But he admits he was also aware that conquering Suganthini’s heart held out the promise of a better life.
They married and started a family, and life was good until civil war broke out in 1970, between the government and the communist Khmer Rouge, led by Pol Pot.
Ted, who spoke four languages, was offered a post as liaison officer in Thailand by Suganthini’s brother-in-law, Gen Sak Sutsakhan. Instantly acquiring the rank of Major, Ted and his young family moved to Bangkok, and every month he travelled back to Cambodia to collect the wages for his soldiers.
But the situation at home was increasingly dangerous and on his last trip, in April 1975, the capital fell. Ted managed to escape on the last flight out of Phnom Penh but Suganthini’s parents were left behind. She later discovered that they were among the first to be executed by the Khmer Rouge.
The following month, US President Gerald Ford insisted the US should welcome 130,000 refugees from Vietnam and Cambodia, telling any critics: “We’re a country built by immigrants from all areas of the world, and we’ve always been a very humanitarian nation.”

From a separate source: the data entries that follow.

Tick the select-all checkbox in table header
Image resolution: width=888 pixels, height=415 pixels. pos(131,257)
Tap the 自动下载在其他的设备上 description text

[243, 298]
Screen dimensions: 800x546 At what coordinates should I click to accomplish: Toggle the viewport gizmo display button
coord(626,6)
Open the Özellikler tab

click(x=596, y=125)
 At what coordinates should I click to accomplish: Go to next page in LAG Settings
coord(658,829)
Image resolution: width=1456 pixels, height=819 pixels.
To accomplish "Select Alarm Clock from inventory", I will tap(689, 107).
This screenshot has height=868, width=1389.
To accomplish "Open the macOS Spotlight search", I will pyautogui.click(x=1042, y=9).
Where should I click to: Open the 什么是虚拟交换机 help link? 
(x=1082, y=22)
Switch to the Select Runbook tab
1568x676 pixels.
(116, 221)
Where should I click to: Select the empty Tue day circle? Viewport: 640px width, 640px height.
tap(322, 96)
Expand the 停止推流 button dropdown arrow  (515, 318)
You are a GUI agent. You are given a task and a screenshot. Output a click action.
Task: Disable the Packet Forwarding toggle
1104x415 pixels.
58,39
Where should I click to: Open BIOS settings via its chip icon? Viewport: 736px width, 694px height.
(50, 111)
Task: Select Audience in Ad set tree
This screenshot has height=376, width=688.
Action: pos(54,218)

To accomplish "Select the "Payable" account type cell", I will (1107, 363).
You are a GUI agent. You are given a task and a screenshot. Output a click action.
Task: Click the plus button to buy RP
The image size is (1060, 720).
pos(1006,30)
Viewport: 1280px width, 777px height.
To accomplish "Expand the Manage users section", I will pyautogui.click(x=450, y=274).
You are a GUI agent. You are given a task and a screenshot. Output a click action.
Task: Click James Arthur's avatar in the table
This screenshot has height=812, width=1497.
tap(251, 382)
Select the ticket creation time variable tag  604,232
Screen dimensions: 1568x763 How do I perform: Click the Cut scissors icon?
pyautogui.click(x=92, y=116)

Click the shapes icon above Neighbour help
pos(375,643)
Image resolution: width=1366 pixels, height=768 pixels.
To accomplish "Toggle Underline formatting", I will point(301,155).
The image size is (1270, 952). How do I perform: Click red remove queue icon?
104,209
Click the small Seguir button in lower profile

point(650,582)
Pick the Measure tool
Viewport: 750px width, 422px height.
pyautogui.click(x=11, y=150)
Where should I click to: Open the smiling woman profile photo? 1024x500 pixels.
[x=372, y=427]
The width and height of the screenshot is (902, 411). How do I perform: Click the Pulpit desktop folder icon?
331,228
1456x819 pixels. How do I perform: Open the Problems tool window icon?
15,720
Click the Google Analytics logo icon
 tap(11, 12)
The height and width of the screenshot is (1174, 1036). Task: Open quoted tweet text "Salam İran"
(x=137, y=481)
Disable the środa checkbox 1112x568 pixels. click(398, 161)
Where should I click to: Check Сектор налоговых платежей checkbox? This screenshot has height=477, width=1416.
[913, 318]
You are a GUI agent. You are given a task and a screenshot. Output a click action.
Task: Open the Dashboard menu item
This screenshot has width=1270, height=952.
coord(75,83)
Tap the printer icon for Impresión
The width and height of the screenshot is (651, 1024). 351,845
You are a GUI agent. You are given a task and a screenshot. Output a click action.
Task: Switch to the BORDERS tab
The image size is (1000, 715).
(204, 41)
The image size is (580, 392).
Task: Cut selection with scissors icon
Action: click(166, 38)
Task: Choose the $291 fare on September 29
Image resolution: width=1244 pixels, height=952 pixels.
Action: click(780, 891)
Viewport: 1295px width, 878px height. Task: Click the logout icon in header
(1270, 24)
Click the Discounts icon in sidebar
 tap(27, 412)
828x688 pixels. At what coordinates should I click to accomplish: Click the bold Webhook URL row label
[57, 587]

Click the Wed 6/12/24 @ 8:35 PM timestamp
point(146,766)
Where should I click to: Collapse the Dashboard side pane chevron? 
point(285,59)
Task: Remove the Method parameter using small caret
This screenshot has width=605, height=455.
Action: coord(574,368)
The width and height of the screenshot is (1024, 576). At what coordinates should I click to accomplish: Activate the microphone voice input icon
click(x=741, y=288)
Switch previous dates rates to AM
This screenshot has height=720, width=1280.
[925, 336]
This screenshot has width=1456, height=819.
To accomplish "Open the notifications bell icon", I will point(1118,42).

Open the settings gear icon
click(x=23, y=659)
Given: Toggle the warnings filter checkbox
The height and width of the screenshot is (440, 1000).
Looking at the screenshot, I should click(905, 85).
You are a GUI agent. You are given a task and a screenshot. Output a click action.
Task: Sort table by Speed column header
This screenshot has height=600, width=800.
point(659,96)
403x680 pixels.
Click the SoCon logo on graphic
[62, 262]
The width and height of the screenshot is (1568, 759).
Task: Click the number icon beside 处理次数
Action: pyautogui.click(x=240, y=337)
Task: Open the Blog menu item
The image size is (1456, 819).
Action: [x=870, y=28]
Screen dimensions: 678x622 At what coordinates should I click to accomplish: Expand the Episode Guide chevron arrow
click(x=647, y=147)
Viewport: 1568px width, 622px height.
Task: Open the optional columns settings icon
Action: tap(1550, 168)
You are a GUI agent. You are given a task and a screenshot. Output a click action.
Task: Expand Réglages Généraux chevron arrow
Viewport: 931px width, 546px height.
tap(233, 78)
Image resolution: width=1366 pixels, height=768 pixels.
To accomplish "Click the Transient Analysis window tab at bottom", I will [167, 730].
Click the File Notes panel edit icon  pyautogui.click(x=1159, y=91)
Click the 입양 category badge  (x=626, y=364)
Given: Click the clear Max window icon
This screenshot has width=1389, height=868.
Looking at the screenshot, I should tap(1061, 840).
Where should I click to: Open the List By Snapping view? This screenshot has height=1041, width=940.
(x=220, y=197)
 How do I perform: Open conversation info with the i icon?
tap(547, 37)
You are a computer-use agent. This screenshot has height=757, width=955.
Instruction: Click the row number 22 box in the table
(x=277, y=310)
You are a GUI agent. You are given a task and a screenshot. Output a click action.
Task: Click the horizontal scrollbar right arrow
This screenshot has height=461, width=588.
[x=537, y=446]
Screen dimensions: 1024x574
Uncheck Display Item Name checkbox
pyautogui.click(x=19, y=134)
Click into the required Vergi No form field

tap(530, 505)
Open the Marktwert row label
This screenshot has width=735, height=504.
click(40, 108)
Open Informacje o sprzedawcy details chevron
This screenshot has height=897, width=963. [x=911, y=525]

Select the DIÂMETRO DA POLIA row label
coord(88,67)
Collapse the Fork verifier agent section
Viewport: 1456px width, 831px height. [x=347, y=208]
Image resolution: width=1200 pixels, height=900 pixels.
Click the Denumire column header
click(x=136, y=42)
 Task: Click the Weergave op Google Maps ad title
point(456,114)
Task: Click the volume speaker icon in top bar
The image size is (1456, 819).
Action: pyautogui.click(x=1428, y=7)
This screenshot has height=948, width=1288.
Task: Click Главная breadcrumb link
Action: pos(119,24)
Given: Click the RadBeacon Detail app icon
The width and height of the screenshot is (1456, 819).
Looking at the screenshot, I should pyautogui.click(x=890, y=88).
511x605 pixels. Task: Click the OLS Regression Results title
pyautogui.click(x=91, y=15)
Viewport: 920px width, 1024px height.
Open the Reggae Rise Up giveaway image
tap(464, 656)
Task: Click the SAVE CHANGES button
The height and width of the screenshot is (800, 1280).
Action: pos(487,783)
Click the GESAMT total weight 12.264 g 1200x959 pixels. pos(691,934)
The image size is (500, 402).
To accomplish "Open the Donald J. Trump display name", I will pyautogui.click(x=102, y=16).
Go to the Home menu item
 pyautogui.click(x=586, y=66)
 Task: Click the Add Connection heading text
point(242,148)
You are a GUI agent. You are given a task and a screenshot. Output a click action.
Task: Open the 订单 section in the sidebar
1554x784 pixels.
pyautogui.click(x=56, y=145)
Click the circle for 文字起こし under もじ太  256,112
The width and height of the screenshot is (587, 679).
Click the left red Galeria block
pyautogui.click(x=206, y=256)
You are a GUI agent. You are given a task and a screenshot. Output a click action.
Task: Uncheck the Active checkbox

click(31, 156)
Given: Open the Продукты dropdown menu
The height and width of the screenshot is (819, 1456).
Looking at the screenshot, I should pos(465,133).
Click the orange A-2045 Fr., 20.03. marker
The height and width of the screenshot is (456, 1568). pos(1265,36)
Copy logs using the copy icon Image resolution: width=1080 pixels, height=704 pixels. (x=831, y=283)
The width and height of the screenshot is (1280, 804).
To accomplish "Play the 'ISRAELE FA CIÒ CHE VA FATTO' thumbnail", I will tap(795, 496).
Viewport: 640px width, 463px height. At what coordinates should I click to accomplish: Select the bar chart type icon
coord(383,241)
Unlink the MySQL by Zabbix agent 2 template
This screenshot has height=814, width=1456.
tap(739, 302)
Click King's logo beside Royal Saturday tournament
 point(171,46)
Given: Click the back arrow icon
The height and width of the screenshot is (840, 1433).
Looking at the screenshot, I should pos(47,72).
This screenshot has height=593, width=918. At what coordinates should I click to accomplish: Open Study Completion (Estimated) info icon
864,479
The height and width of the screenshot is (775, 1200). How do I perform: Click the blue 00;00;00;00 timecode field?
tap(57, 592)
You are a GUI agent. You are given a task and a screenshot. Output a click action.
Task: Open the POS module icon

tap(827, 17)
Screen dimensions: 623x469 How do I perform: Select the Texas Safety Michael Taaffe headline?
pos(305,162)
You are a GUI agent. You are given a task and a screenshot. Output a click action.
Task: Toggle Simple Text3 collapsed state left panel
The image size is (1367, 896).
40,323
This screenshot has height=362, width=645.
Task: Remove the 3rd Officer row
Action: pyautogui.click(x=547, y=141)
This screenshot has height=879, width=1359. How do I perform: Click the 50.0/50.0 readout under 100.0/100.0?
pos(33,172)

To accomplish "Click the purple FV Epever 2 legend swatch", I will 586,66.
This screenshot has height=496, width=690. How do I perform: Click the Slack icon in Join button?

Ted and Suganthini sold everything they had and arrived in California on one of the first refugee flights, with their three children, an adopted nephew and two nieces. The family were housed in a hastily erected refugee camp on a marine training base, Camp Pendleton. In order to be allowed to leave the camp and find work, they needed an American sponsor, who would find them a job and somewhere to live.
For weeks, they watched other families leave, until finally they, too, were sponsored by a pastor from a church in Tustin, Orange County, about 35 miles south of Los Angeles. Ted worked as the church janitor but he soon realised earning $500 a month wouldn’t be enough to support his family. With the pastor’s permission he went out and got two more jobs, as a sales person from 6pm to 10pm and petrol attendant from 10pm to 6am.
Next to the petrol station there was a doughnut shop called DK Donuts. It smelled delicious and when he first tasted one it reminded him of something from home – a fried pastry, also circular, called nom kong. “It made me homesick,” says Ted.
All night long Ted would watch people buying coffee and doughnuts, and he realised it was a good business. One night he asked the woman at the counter if saving $3,000 would be enough to buy a doughnut shop. She said he would be throwing his money away. Instead, she told him about a training programme run by the doughnut chain, Winchell’s. Ted became their first South East Asian trainee.
“I learned to bake, to take care of payroll, cleaning, sales – everything,” he says. One of the tricks he learned was to bake doughnuts in small batches throughout the day to keep them fresh – and because the smell of baking was the best form of advertising.
When he completed his three-month training, Winchell’s gave him a shop to run on Balboa Pier, a tourist spot on the Newport peninsula not far from Tustin. Suganthini became the smiling face behind the counter, even though she hardly spoke any English. Ted did a lot of the baking at night, with his youngest son, Chris, collecting a light dusting of flour as he slept beside him in the kitchen.